• April 9, 2019

    Collage by Sae Kimura

    You continue to emphasize that everything in this work comes back to observation of self. I think I am beginning to know my habitual reactions but I do not see much change in myself.

    This is a subtle process. You may not notice the changes that arise over time. It’s a form of homeopathy, like curing like. The tendency to anger is observed as anger…its sensations and related gestures. The cure is the thing itself. Anger releases anger. Adopting a posture of peacefulness is most often a form of repression which does not release anger.

    By release you mean express?

    No. I mean a voluntary release of the impulse, which means that it is transformed into energy which can be expressed in other ways or not expressed at all. I have the power to choose, in the moment.
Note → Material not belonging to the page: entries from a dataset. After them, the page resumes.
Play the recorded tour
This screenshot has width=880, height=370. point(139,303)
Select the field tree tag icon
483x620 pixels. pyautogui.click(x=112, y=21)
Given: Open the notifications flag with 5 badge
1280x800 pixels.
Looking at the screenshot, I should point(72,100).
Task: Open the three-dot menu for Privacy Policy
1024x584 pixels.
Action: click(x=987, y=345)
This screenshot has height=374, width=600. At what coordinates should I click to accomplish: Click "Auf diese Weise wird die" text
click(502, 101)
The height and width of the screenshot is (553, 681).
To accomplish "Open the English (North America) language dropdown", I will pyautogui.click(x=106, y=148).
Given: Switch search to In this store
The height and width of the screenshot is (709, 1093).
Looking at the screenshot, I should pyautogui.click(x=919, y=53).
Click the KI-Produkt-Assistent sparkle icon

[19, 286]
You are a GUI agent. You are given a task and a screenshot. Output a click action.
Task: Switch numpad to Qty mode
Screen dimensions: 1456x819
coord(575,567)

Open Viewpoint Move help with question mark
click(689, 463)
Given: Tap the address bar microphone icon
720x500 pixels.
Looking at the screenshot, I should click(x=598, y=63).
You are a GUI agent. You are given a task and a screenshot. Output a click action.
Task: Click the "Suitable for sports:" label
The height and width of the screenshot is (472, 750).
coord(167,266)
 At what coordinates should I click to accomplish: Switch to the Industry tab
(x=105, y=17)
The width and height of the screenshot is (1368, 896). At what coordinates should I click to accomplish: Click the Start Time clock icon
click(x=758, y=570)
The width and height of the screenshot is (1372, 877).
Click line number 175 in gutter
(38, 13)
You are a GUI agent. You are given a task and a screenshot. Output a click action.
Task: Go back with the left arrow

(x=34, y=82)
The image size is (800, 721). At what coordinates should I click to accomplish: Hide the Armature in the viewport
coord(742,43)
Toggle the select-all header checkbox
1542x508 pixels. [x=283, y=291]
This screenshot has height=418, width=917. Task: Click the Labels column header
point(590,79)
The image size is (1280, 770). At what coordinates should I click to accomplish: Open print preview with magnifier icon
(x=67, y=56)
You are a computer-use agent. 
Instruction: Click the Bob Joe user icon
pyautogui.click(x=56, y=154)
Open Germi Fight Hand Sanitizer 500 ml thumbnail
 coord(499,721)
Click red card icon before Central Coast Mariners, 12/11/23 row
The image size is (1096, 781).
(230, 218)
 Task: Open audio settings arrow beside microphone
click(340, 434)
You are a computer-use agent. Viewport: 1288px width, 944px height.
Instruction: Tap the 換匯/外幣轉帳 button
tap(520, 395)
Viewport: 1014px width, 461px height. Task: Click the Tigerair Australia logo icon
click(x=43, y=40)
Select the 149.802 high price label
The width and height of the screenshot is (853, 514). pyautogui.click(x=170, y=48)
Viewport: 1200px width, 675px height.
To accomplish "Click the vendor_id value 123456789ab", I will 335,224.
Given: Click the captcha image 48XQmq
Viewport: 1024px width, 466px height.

    So you are not erasing the tendency to react with anger?

    No. I am putting the anger reaction on wheels. I have baggage but it’s mobile.

    Perhaps you are missing a critical intermediate step. Observation, knowing the sensation and shape of your reaction as it takes place in real time, is the first step. The next step is to be impartial…that is, not reacting to your reaction. No judgment, no justification, just observation, recognition, perhaps amusement. Then you can easily move the reaction out of the way and respond to the situation at hand freely and creatively.

    The secondary reactions such as justification and judgment must also be observed impartially.

    When I discover and begin to track my habitual reactions, it’s natural that I should want to eliminate them. This is wrong motive. Perhaps it will come about, perhaps ongoing impartial observation will eventually erase the sensation-based electrical anomaly that sustains my reaction, but adopting this orientation risks becoming goal-seeking, which is not impartial observation. Our work is not a path to self-perfection, it is a path to freedom from self.

    The freedom is in the moment, to be able to set aside the reaction because impartiality has put it on wheels.